_Passage given_
_____
There are two fields in Economics: one is the Economics that I understand and the other is the Economics that I don’t understand – I will deal with the latter in my next article. As to the former, however, it is clear that the issue is what is euphemistically described as “competitiveness” but which we know to be deregulation pure and simple, i.e. whether workers have any protection from the designs of employers, and (b) State assets management. The deal which is about to be signed is in essence a crushing defeat in both these key areas.
In Sophocles’ tragedy Philoctetes, Odysseus asks Neoptolemus to betray his heroic nature -- to use treachery for one brief, shameless day, then for the rest of time be called the most righteous of all humankind, for, as Odysseus says, “victory is a sweet prize to gain.” Fortunately Neoptolemus decided not to follow Odysseus’ advice. Unlike the Greek Prime Minister Alexis Tsipras, Neoptolemus understood that there is no such thing as “one brief, shameless day.” You cannot get back to where you were. Moral identity is a bit like the Euro. Once you get out, you cannot get back in.
Now Tsipras is undertaking to do something that will disgrace the Left for decades to come. He has not only suffered a defeat; he has agreed to serve the worst objectives of those who had been his opponents up till yesterday. Can he really not see through their sleazy smiles? Doesn’t he shudder at hearing their praise? The pro-austerity establishment in Greece and Europe is enthusiastically congratulating Tsipras. Martin Schulz makes their logic clear, explaining why Tsipras is the only politician who can implement the reforms.
This is the key to understanding their sudden infatuation with Tsipras. It’s not just that they bear him no grudge. On the contrary, he is recognized as the only politician who still has the political capital to successfully address the Greek people and actually be heard – in other words, he is the only one who can implement austerity policies, at least for now. This is due to the voters’ justified loathing of those who were formerly in power. The question is whether Tsipras actually realizes that this capital won’t last for long. It vanishes, day by day, lie by lie. The inconceivable U-turn of the referendum, the mockery of its outcome: all this is a time bomb – does he not see it?
We are currently witnessing the efforts of the Greek media and political establishment to defend Tsipras. For us this is quite difficult to understand because we are normal people: we do not change views overnight, on demand. But if you are a “conscience for rent”, you may well say one thing today and another tomorrow. And there is a reason why high profile journalists and politicians who are identified with pro-austerity propaganda praise Tsipras. In Aristos Doxiadis words, “I now support Tsipras; after significant delay he finally understood how negotiations work; and then he assumed the cost and made a deal. He is the only one who can now implement the key measures within Greece.”
_____
_Information shown_
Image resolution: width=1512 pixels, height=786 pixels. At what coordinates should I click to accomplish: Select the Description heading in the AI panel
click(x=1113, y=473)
_____
_Request 1_
Reproduce the passage from "There are two" to "these key areas." in the article about Tsipras, word for word.
_Request 2_
Decide whether each statement below agrees with the article about Tsipras, answering yes or no and quoting the exact words that settle it: (a) Neoptolemus followed Odysseus’ advice. (b) Martin Schulz explains why Tsipras is the only politician who can implement the reforms. (c) Aristos Doxiadis says he now opposes Tsipras.

_Exercise result 1_
There are two fields in Economics: one is the Economics that I understand and the other is the Economics that I don’t understand – I will deal with the latter in my next article. As to the former, however, it is clear that the issue is what is euphemistically described as “competitiveness” but which we know to be deregulation pure and simple, i.e. whether workers have any protection from the designs of employers, and (b) State assets management. The deal which is about to be signed is in essence a crushing defeat in both these key areas.

_Exercise result 2_
(a) No: "Fortunately Neoptolemus decided not to follow Odysseus’ advice."
(b) Yes: "Martin Schulz makes their logic clear, explaining why Tsipras is the only politician who can implement the reforms."
(c) No: "I now support Tsipras"